__WHAT THE TASK ASKS__:
Give every line of the data again, exactly as it is written.

__INPUT RECORDS__:
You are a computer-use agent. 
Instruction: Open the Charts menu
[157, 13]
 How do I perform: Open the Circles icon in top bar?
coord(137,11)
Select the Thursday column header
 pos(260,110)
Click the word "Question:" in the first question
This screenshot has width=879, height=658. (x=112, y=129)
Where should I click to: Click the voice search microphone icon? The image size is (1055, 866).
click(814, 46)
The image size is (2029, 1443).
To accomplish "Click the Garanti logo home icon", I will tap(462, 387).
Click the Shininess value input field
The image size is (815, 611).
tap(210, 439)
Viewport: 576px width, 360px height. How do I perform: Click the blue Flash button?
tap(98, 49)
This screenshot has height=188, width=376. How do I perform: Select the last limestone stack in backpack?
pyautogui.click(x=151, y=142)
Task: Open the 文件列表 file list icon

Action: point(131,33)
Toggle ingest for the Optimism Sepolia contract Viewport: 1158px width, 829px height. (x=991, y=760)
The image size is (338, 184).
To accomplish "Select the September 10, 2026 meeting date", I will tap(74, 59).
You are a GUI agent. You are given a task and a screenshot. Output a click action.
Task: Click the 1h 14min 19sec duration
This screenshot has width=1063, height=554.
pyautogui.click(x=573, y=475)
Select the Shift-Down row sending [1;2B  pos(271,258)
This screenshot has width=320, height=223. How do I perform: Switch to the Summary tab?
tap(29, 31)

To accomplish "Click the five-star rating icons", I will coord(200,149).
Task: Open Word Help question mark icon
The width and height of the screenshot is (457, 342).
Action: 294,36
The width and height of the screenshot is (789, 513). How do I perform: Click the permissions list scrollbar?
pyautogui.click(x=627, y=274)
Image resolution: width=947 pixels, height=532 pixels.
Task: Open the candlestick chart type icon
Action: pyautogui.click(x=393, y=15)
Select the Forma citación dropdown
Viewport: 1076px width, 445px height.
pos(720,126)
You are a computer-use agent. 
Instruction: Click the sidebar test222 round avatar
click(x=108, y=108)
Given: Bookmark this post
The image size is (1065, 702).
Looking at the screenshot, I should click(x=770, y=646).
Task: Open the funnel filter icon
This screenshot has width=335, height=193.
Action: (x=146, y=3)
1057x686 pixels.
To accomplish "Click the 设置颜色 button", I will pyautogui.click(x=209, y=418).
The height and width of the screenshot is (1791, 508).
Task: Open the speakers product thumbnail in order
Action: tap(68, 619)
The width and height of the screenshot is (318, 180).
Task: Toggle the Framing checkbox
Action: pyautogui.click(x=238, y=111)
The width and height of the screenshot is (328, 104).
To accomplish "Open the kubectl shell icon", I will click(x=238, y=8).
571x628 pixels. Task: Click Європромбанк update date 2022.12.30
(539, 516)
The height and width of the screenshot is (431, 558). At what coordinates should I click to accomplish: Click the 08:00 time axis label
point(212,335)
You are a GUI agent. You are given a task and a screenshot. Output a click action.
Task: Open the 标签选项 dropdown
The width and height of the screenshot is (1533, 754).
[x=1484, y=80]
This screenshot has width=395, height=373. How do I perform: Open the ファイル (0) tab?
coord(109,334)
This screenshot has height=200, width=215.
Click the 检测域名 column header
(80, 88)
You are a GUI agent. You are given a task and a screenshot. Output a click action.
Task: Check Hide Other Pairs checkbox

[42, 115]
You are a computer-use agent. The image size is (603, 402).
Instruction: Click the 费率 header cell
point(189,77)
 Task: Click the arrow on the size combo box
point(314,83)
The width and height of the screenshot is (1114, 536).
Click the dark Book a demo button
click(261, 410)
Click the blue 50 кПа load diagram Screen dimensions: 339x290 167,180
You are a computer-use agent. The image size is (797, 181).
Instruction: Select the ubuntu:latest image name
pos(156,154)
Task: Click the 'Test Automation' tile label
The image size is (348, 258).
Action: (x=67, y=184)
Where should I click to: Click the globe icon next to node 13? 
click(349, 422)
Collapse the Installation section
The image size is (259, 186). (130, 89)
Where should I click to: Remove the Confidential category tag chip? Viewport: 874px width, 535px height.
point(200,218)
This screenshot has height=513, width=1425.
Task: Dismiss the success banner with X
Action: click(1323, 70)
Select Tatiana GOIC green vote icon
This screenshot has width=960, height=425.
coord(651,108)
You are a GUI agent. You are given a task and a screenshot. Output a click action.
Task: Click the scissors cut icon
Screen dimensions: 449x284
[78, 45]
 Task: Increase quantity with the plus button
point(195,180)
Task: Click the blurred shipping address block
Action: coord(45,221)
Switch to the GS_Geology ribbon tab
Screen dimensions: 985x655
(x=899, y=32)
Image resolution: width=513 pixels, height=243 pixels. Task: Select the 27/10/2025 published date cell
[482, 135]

__WRITTEN SOLUTION__:
You are a computer-use agent. 
Instruction: Open the Charts menu
[157, 13]
 How do I perform: Open the Circles icon in top bar?
coord(137,11)
Select the Thursday column header
 pos(260,110)
Click the word "Question:" in the first question
This screenshot has width=879, height=658. (x=112, y=129)
Where should I click to: Click the voice search microphone icon? The image size is (1055, 866).
click(814, 46)
The image size is (2029, 1443).
To accomplish "Click the Garanti logo home icon", I will tap(462, 387).
Click the Shininess value input field
The image size is (815, 611).
tap(210, 439)
Viewport: 576px width, 360px height. How do I perform: Click the blue Flash button?
tap(98, 49)
This screenshot has height=188, width=376. How do I perform: Select the last limestone stack in backpack?
pyautogui.click(x=151, y=142)
Task: Open the 文件列表 file list icon

Action: point(131,33)
Toggle ingest for the Optimism Sepolia contract Viewport: 1158px width, 829px height. (x=991, y=760)
The image size is (338, 184).
To accomplish "Select the September 10, 2026 meeting date", I will tap(74, 59).
You are a GUI agent. You are given a task and a screenshot. Output a click action.
Task: Click the 1h 14min 19sec duration
This screenshot has width=1063, height=554.
pyautogui.click(x=573, y=475)
Select the Shift-Down row sending [1;2B  pos(271,258)
This screenshot has width=320, height=223. How do I perform: Switch to the Summary tab?
tap(29, 31)

To accomplish "Click the five-star rating icons", I will coord(200,149).
Task: Open Word Help question mark icon
The width and height of the screenshot is (457, 342).
Action: 294,36
The width and height of the screenshot is (789, 513). How do I perform: Click the permissions list scrollbar?
pyautogui.click(x=627, y=274)
Image resolution: width=947 pixels, height=532 pixels.
Task: Open the candlestick chart type icon
Action: pyautogui.click(x=393, y=15)
Select the Forma citación dropdown
Viewport: 1076px width, 445px height.
pos(720,126)
You are a computer-use agent. 
Instruction: Click the sidebar test222 round avatar
click(x=108, y=108)
Given: Bookmark this post
The image size is (1065, 702).
Looking at the screenshot, I should click(x=770, y=646).
Task: Open the funnel filter icon
This screenshot has width=335, height=193.
Action: (x=146, y=3)
1057x686 pixels.
To accomplish "Click the 设置颜色 button", I will pyautogui.click(x=209, y=418).
The height and width of the screenshot is (1791, 508).
Task: Open the speakers product thumbnail in order
Action: tap(68, 619)
The width and height of the screenshot is (318, 180).
Task: Toggle the Framing checkbox
Action: pyautogui.click(x=238, y=111)
The width and height of the screenshot is (328, 104).
To accomplish "Open the kubectl shell icon", I will click(x=238, y=8).
571x628 pixels. Task: Click Європромбанк update date 2022.12.30
(539, 516)
The height and width of the screenshot is (431, 558). At what coordinates should I click to accomplish: Click the 08:00 time axis label
point(212,335)
You are a GUI agent. You are given a task and a screenshot. Output a click action.
Task: Open the 标签选项 dropdown
The width and height of the screenshot is (1533, 754).
[x=1484, y=80]
This screenshot has width=395, height=373. How do I perform: Open the ファイル (0) tab?
coord(109,334)
This screenshot has height=200, width=215.
Click the 检测域名 column header
(80, 88)
You are a GUI agent. You are given a task and a screenshot. Output a click action.
Task: Check Hide Other Pairs checkbox

[42, 115]
You are a computer-use agent. The image size is (603, 402).
Instruction: Click the 费率 header cell
point(189,77)
 Task: Click the arrow on the size combo box
point(314,83)
The width and height of the screenshot is (1114, 536).
Click the dark Book a demo button
click(261, 410)
Click the blue 50 кПа load diagram Screen dimensions: 339x290 167,180
You are a computer-use agent. The image size is (797, 181).
Instruction: Select the ubuntu:latest image name
pos(156,154)
Task: Click the 'Test Automation' tile label
The image size is (348, 258).
Action: (x=67, y=184)
Where should I click to: Click the globe icon next to node 13? 
click(349, 422)
Collapse the Installation section
The image size is (259, 186). (130, 89)
Where should I click to: Remove the Confidential category tag chip? Viewport: 874px width, 535px height.
point(200,218)
This screenshot has height=513, width=1425.
Task: Dismiss the success banner with X
Action: click(1323, 70)
Select Tatiana GOIC green vote icon
This screenshot has width=960, height=425.
coord(651,108)
You are a GUI agent. You are given a task and a screenshot. Output a click action.
Task: Click the scissors cut icon
Screen dimensions: 449x284
[78, 45]
 Task: Increase quantity with the plus button
point(195,180)
Task: Click the blurred shipping address block
Action: coord(45,221)
Switch to the GS_Geology ribbon tab
Screen dimensions: 985x655
(x=899, y=32)
Image resolution: width=513 pixels, height=243 pixels. Task: Select the 27/10/2025 published date cell
[482, 135]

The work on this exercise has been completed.